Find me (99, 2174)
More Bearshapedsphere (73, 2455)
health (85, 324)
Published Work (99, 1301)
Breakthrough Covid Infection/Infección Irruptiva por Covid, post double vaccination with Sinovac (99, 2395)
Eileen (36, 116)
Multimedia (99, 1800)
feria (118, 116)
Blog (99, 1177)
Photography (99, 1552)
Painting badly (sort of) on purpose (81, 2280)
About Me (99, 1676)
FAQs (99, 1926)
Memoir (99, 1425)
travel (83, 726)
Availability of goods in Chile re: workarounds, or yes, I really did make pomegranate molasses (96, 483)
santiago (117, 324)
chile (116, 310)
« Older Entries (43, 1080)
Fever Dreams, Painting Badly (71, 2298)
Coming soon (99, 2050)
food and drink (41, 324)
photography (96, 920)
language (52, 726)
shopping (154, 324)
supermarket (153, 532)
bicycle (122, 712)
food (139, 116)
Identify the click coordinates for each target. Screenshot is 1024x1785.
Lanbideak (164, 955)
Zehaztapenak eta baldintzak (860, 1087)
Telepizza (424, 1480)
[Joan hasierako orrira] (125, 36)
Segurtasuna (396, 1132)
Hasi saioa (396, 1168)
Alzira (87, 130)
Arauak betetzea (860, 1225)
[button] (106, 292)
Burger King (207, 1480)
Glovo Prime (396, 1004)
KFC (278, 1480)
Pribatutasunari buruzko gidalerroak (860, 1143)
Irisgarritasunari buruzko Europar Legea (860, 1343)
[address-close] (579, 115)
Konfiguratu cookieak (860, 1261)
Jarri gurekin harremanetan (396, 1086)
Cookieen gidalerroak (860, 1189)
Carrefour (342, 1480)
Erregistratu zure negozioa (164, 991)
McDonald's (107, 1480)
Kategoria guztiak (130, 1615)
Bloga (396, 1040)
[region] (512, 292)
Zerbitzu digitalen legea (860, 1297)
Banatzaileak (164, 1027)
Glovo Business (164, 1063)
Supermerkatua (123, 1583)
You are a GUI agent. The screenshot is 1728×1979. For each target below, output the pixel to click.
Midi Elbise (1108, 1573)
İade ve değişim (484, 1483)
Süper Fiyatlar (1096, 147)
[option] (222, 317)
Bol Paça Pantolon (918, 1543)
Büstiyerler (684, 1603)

> [YOUR TASK]:
Wherever the string "target" shows up in the material, copy the line that holds it.

> [RESPONSE TO THIS EXERCISE]:
Identify the click coordinates for each target. Screenshot is 1024x1785.
You are a GUI agent. The screenshot is 1728×1979. For each target below, output the pixel to click.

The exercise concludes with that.